===== Source records =====
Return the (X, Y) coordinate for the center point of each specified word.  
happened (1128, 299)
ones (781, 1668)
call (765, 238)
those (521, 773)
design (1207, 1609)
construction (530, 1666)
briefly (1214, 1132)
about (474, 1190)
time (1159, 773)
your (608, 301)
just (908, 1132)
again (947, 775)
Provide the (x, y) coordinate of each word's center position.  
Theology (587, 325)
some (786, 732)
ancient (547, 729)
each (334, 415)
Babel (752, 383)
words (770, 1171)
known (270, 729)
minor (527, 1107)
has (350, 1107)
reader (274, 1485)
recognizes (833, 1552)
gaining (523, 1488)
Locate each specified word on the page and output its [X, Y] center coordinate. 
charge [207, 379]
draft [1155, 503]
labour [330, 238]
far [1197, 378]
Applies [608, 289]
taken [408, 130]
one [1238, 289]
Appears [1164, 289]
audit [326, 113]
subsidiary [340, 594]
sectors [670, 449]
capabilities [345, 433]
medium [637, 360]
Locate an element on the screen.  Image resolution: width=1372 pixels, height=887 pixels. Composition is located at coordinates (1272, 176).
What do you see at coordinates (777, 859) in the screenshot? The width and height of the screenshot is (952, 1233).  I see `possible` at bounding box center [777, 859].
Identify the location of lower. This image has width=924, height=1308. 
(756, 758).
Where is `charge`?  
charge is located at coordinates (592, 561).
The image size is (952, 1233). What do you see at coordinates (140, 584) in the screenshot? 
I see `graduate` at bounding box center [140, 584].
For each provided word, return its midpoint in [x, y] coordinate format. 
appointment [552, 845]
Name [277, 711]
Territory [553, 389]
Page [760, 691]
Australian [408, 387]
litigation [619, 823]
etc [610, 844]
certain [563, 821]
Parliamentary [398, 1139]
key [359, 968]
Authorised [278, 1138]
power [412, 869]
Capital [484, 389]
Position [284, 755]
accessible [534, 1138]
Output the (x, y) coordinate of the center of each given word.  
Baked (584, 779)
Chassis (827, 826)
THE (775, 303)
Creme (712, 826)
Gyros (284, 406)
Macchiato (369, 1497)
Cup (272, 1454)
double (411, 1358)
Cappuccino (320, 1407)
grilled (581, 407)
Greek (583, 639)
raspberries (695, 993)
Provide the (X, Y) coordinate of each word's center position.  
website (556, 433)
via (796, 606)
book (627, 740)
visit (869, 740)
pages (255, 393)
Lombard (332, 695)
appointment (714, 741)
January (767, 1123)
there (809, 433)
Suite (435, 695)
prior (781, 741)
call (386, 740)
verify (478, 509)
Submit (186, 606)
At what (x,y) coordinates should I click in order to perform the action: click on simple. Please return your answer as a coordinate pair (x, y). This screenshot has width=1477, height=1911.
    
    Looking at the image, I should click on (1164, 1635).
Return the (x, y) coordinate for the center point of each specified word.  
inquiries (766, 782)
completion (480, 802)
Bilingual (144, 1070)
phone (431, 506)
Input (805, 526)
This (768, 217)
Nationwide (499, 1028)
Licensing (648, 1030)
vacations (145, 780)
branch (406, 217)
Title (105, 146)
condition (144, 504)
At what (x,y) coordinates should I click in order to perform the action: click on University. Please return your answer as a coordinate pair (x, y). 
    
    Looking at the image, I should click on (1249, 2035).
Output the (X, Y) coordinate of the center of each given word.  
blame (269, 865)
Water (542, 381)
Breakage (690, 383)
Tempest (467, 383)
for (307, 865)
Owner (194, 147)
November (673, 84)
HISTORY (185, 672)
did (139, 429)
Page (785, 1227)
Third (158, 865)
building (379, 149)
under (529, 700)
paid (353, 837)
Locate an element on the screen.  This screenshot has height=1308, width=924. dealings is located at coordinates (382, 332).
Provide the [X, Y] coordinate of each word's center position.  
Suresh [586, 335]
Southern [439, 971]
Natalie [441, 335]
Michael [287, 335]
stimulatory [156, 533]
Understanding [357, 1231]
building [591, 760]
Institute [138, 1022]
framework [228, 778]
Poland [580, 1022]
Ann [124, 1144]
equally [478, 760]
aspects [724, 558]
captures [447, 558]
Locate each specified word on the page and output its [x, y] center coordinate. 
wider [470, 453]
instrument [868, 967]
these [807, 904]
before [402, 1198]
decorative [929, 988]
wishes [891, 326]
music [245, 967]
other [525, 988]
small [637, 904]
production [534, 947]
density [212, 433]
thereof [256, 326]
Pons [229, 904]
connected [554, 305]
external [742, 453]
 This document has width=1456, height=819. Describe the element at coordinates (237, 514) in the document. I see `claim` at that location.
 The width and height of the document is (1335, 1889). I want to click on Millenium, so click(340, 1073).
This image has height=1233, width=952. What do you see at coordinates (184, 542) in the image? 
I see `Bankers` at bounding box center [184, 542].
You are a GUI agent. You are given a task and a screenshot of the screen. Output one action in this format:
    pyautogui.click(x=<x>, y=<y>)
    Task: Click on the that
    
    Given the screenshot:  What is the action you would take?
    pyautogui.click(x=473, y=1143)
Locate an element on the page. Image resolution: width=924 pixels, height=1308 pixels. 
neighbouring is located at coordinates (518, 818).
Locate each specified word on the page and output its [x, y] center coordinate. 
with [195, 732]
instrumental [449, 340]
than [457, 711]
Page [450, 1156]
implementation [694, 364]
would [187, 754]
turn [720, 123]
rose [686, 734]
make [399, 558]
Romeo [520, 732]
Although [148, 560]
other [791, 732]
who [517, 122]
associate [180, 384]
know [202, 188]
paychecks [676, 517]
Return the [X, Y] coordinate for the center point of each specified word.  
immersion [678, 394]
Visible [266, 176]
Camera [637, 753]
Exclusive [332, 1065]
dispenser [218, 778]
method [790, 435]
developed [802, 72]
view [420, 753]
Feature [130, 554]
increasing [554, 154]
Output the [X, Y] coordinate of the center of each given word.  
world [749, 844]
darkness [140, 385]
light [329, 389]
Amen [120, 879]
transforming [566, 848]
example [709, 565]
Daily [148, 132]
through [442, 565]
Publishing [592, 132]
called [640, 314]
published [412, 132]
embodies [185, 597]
=====
Problem to work on
Rewrite all of the items above, replacing every occurrence of "each specified word" with "each listed word" and leaving everything else unchanged.

Worked answer
Return the (X, Y) coordinate for the center point of each listed word.  
happened (1128, 299)
ones (781, 1668)
call (765, 238)
those (521, 773)
design (1207, 1609)
construction (530, 1666)
briefly (1214, 1132)
about (474, 1190)
time (1159, 773)
your (608, 301)
just (908, 1132)
again (947, 775)
Provide the (x, y) coordinate of each word's center position.  
Theology (587, 325)
some (786, 732)
ancient (547, 729)
each (334, 415)
Babel (752, 383)
words (770, 1171)
known (270, 729)
minor (527, 1107)
has (350, 1107)
reader (274, 1485)
recognizes (833, 1552)
gaining (523, 1488)
Locate each listed word on the page and output its [X, Y] center coordinate. 
charge [207, 379]
draft [1155, 503]
labour [330, 238]
far [1197, 378]
Applies [608, 289]
taken [408, 130]
one [1238, 289]
Appears [1164, 289]
audit [326, 113]
subsidiary [340, 594]
sectors [670, 449]
capabilities [345, 433]
medium [637, 360]
Locate an element on the screen.  Image resolution: width=1372 pixels, height=887 pixels. Composition is located at coordinates (1272, 176).
What do you see at coordinates (777, 859) in the screenshot? The width and height of the screenshot is (952, 1233).  I see `possible` at bounding box center [777, 859].
Identify the location of lower. This image has width=924, height=1308. 
(756, 758).
Where is `charge`?  
charge is located at coordinates (592, 561).
The image size is (952, 1233). What do you see at coordinates (140, 584) in the screenshot? 
I see `graduate` at bounding box center [140, 584].
For each provided word, return its midpoint in [x, y] coordinate format. 
appointment [552, 845]
Name [277, 711]
Territory [553, 389]
Page [760, 691]
Australian [408, 387]
litigation [619, 823]
etc [610, 844]
certain [563, 821]
Parliamentary [398, 1139]
key [359, 968]
Authorised [278, 1138]
power [412, 869]
Capital [484, 389]
Position [284, 755]
accessible [534, 1138]
Output the (x, y) coordinate of the center of each given word.  
Baked (584, 779)
Chassis (827, 826)
THE (775, 303)
Creme (712, 826)
Gyros (284, 406)
Macchiato (369, 1497)
Cup (272, 1454)
double (411, 1358)
Cappuccino (320, 1407)
grilled (581, 407)
Greek (583, 639)
raspberries (695, 993)
Provide the (X, Y) coordinate of each word's center position.  
website (556, 433)
via (796, 606)
book (627, 740)
visit (869, 740)
pages (255, 393)
Lombard (332, 695)
appointment (714, 741)
January (767, 1123)
there (809, 433)
Suite (435, 695)
prior (781, 741)
call (386, 740)
verify (478, 509)
Submit (186, 606)
At what (x,y) coordinates should I click in order to perform the action: click on simple. Please return your answer as a coordinate pair (x, y). This screenshot has width=1477, height=1911.
    
    Looking at the image, I should click on (1164, 1635).
Return the (x, y) coordinate for the center point of each listed word.  
inquiries (766, 782)
completion (480, 802)
Bilingual (144, 1070)
phone (431, 506)
Input (805, 526)
This (768, 217)
Nationwide (499, 1028)
Licensing (648, 1030)
vacations (145, 780)
branch (406, 217)
Title (105, 146)
condition (144, 504)
At what (x,y) coordinates should I click in order to perform the action: click on University. Please return your answer as a coordinate pair (x, y). 
    
    Looking at the image, I should click on (1249, 2035).
Output the (X, Y) coordinate of the center of each given word.  
blame (269, 865)
Water (542, 381)
Breakage (690, 383)
Tempest (467, 383)
for (307, 865)
Owner (194, 147)
November (673, 84)
HISTORY (185, 672)
did (139, 429)
Page (785, 1227)
Third (158, 865)
building (379, 149)
under (529, 700)
paid (353, 837)
Locate an element on the screen.  This screenshot has height=1308, width=924. dealings is located at coordinates (382, 332).
Provide the [X, Y] coordinate of each word's center position.  
Suresh [586, 335]
Southern [439, 971]
Natalie [441, 335]
Michael [287, 335]
stimulatory [156, 533]
Understanding [357, 1231]
building [591, 760]
Institute [138, 1022]
framework [228, 778]
Poland [580, 1022]
Ann [124, 1144]
equally [478, 760]
aspects [724, 558]
captures [447, 558]
Locate each listed word on the page and output its [x, y] center coordinate. 
wider [470, 453]
instrument [868, 967]
these [807, 904]
before [402, 1198]
decorative [929, 988]
wishes [891, 326]
music [245, 967]
other [525, 988]
small [637, 904]
production [534, 947]
density [212, 433]
thereof [256, 326]
Pons [229, 904]
connected [554, 305]
external [742, 453]
 This document has width=1456, height=819. Describe the element at coordinates (237, 514) in the document. I see `claim` at that location.
 The width and height of the document is (1335, 1889). I want to click on Millenium, so click(340, 1073).
This image has height=1233, width=952. What do you see at coordinates (184, 542) in the image? 
I see `Bankers` at bounding box center [184, 542].
You are a GUI agent. You are given a task and a screenshot of the screen. Output one action in this format:
    pyautogui.click(x=<x>, y=<y>)
    Task: Click on the that
    
    Given the screenshot:  What is the action you would take?
    pyautogui.click(x=473, y=1143)
Locate an element on the page. Image resolution: width=924 pixels, height=1308 pixels. 
neighbouring is located at coordinates (518, 818).
Locate each listed word on the page and output its [x, y] center coordinate. 
with [195, 732]
instrumental [449, 340]
than [457, 711]
Page [450, 1156]
implementation [694, 364]
would [187, 754]
turn [720, 123]
rose [686, 734]
make [399, 558]
Romeo [520, 732]
Although [148, 560]
other [791, 732]
who [517, 122]
associate [180, 384]
know [202, 188]
paychecks [676, 517]
Return the [X, Y] coordinate for the center point of each listed word.  
immersion [678, 394]
Visible [266, 176]
Camera [637, 753]
Exclusive [332, 1065]
dispenser [218, 778]
method [790, 435]
developed [802, 72]
view [420, 753]
Feature [130, 554]
increasing [554, 154]
Output the [X, Y] coordinate of the center of each given word.  
world [749, 844]
darkness [140, 385]
light [329, 389]
Amen [120, 879]
transforming [566, 848]
example [709, 565]
Daily [148, 132]
through [442, 565]
Publishing [592, 132]
called [640, 314]
published [412, 132]
embodies [185, 597]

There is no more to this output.